Odissi is one of the most ancient classical Indian dance forms dating back to the second century B.C. Odisha is the confluence of various socio-religious streams like Buddhism, Jainism, Tantricism and Vaishnavism in a broad time frame from the second century B.C. to the 21st century AD curved out the prevalent dance form of Odissi today, which gained international accolades, imbibed various socio-historical influences in its multi-folded existence.

By the eleventh century AD, the emergence of the Vaishnavite cult in Odisha centred around the grand Jaganath Temple at Puri, which was built around this same period provided a unique synthesis of many cults and cultures. The special hall of dance in the temple complex suggests that the practice of dance was an essential part of the temple rituals. By the time of the construction of the great Konark Temple, Odissi had acquired its distinctive identity and had a codified style of its own and had a powerful influence on the poets, writers and painters of the period. Creative literature, especially poetry and drama provided the themes for the development and popularisation of Odissi.

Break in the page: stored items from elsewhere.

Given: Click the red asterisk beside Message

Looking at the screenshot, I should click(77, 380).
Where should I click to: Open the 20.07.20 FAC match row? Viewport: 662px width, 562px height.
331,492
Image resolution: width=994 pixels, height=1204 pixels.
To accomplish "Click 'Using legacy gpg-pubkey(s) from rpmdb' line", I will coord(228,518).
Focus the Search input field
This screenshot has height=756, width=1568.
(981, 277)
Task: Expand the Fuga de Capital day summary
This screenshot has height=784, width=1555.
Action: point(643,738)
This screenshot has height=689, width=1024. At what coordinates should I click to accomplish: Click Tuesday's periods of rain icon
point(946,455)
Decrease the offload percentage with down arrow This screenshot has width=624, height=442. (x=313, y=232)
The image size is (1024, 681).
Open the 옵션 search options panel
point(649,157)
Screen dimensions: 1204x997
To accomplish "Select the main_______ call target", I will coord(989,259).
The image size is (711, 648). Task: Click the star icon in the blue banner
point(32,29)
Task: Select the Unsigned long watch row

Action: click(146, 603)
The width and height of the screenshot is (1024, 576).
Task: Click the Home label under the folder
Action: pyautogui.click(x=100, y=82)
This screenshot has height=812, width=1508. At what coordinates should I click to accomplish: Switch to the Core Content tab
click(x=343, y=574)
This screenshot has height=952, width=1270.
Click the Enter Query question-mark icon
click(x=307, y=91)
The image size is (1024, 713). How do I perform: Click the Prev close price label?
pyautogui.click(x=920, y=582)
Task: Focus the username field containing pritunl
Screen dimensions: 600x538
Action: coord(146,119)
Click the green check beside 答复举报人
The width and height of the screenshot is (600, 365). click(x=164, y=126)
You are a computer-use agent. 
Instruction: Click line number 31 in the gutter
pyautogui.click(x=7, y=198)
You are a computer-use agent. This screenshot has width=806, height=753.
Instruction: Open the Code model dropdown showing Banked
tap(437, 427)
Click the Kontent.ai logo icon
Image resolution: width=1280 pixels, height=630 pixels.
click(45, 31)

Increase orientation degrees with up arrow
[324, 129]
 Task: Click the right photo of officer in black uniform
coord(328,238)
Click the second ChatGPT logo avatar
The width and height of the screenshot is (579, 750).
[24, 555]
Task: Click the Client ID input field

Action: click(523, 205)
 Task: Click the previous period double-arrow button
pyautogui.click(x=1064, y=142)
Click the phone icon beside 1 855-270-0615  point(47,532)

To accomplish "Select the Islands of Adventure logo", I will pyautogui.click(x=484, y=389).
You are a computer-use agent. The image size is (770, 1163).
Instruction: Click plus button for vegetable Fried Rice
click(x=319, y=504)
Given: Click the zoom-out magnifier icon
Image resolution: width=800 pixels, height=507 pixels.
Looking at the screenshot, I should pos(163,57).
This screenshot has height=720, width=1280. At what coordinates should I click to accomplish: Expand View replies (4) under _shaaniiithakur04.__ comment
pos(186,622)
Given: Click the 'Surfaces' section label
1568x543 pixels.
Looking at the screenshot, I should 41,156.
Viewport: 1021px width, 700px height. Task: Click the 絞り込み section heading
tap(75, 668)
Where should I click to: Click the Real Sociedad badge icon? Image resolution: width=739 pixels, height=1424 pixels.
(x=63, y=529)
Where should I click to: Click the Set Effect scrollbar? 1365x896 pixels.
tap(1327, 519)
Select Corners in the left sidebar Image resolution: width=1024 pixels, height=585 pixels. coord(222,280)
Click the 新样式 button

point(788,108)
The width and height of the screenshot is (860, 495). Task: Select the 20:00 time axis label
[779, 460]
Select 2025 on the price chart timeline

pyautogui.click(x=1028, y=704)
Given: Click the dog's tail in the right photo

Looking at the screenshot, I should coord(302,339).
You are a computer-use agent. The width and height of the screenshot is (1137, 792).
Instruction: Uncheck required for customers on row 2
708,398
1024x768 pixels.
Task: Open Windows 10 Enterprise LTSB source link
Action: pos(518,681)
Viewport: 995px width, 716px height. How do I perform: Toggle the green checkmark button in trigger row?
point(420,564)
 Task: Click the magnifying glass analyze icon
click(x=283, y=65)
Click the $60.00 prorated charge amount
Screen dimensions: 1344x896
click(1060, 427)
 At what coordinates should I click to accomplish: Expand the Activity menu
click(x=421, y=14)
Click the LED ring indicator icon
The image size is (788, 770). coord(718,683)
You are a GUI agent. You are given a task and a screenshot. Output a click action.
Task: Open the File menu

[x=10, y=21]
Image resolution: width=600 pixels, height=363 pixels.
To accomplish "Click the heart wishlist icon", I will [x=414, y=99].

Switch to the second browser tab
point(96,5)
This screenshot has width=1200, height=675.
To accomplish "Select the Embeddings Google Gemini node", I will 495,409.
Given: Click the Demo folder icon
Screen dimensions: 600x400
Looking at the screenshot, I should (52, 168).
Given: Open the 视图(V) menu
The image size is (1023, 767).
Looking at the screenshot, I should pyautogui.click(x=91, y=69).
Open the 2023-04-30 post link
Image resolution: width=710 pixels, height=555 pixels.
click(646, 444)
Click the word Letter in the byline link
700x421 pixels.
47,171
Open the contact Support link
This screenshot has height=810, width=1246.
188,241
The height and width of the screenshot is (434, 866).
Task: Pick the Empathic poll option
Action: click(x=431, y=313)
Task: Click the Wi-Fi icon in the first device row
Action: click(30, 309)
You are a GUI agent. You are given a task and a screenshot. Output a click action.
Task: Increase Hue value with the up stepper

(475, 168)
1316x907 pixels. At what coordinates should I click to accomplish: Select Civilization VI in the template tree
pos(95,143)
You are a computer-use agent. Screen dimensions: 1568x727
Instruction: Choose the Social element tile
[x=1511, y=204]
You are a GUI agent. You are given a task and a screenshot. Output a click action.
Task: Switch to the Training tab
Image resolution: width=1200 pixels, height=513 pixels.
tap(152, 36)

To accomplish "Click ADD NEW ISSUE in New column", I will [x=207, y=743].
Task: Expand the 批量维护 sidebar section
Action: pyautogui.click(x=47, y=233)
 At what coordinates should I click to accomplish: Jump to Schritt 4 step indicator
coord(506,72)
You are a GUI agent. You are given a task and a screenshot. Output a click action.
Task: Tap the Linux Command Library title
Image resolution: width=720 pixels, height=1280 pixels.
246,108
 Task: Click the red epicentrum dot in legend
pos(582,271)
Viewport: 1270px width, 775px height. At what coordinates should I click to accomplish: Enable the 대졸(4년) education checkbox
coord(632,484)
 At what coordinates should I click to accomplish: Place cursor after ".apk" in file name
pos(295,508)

Like other classical dance forms in India, Odissi has historical roots in the religious rituals of the temples. The very first inscription referring to the Devadasi or Mahari tradition is found in the Brahmeshwar Temple of Bhubaneshwar. The 15th cantos of Brahmeswar inscription described that “the queen Koalavati of Keshari dynasty presented a group of most beautiful dancers for the service of Lord Brahmeswar. They were all experts in dance and music.” Basically, dance was a ritual or Seva for the presiding deity of a temple. In Puri’s Jagannath Temple, there were services of dancers known as “Mahari Seva”. In Odissi tradition, dance is basically an offering to the lord. It has its own ritualistic purity and divine connection.

Harapriya Devadasi, one of the pioneering voices of Mahari tradition in Odisha once wrote: “I have no knowledge about Shastras. Whatever I have known, I only learnt from my Seva as a Mahari in Shri Jagannath Temple. I pray to him, lord! Allow me to be your Mahari for all my life and beyond this life. I want to serve you forever, in this birth and many other births to come. My destiny is to serve him. I want nothing; only I wish to serve him, to please him and to get pleasure from him.” Elaborating further she wrote,  “I don’t know what more I can really speak. I only know the Seva. Literally, seva means, to give pleasure”. (Odissi Nrutya Alochana- Odisha Sangeet Natak Academy-1978)

Conceptually and structurally, Odissi as a dance form was identified with a spiritual tradition. At the same time, it had its own socio-political attachments as a part of the aesthetic construct. In the post-independent era when Odissi was reinvented as a modern classical dance, it did not leave the spiritual base of the tradition.

There is a strong spiritual stream which forces Odissi to move on with the idea that signifies “movement of the body to reach beyond the body.”